POOL-407 tracks a basic liveness problem that we have never been able to
solve:

A factory "goes down" resulting in either failed object creation or failed
validation during the outage.  The pool has capacity to create, but the
factory fails to serve threads as they arrive, so they end up parked
waiting on the idle object pool.  After a possibly very brief interruption,
the factory heals itself (maybe a database comes back up) and the waiting
threads can be served, but until other threads arrive, get served and
return instances to the pool, the parked threads remain blocked.
Configuring minIdle and pool maintenance (timeBetweenEvictionRuns > 0) can
improve the situation, but running the evictor at high enough frequency to
handle every transient failure is not a great solution.

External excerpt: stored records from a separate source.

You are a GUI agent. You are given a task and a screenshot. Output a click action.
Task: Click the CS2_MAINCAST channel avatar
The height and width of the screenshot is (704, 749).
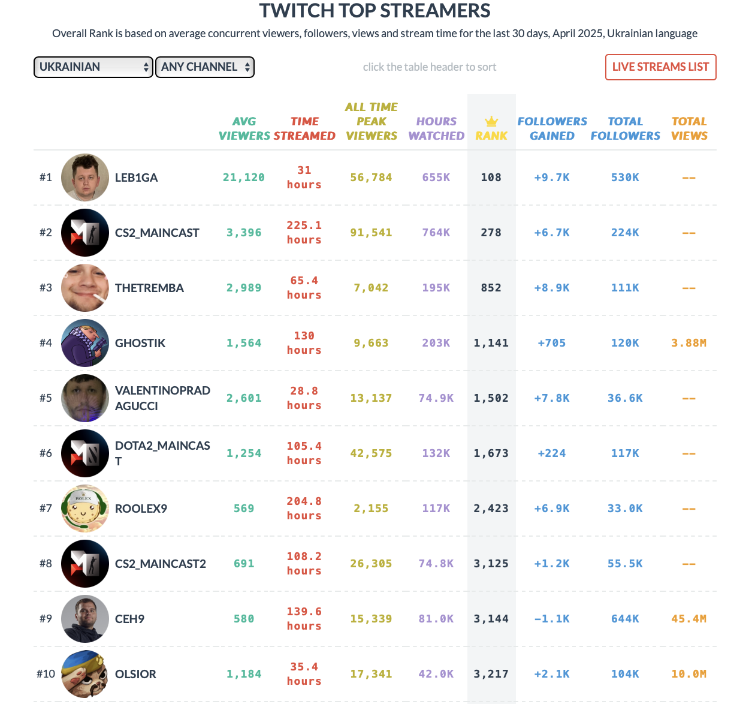pyautogui.click(x=84, y=233)
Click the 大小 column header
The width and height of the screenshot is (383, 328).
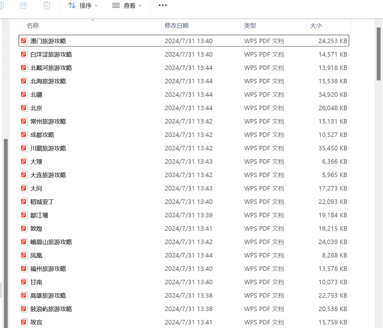[x=316, y=25]

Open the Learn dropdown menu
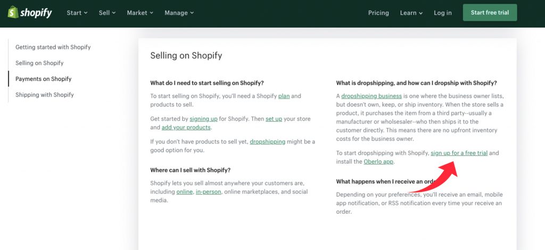[x=411, y=13]
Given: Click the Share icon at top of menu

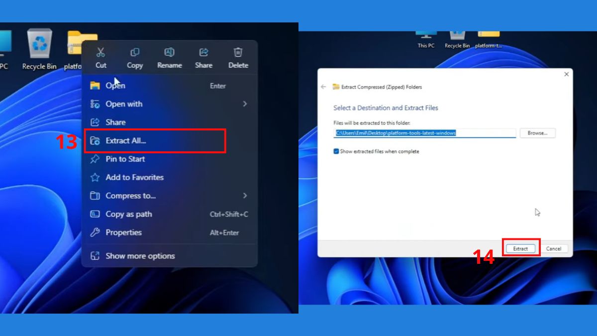Looking at the screenshot, I should (203, 52).
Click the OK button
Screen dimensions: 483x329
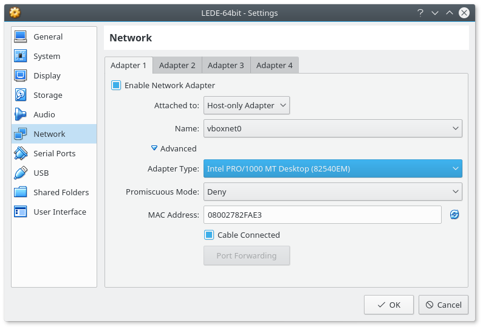[x=388, y=305]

I am stuck on how to improve this.  I have experimented with the idea of a
ResilientFactory, placing the responsibility on the factory to know when it
is down and when it comes back up and when it does, to keep calling it's
pool's create as long as it has take waiters and capacity; but I am not
sure that is the best approach.  The advantage of this is that
resource-specific failure and recovery-detection can be implemented.

Another option that I have played with is to have the pool keep track of
factory failures and when it observes enough failures over a long enough
time, it starts a thread to do some kind of exponential backoff to keep
retrying the factory.  Once the factory comes back, the recovery thread
creates as many instances as it can without exceeding capacity and adds
them to the pool.

I don't really like either of these.  Anyone have any better ideas?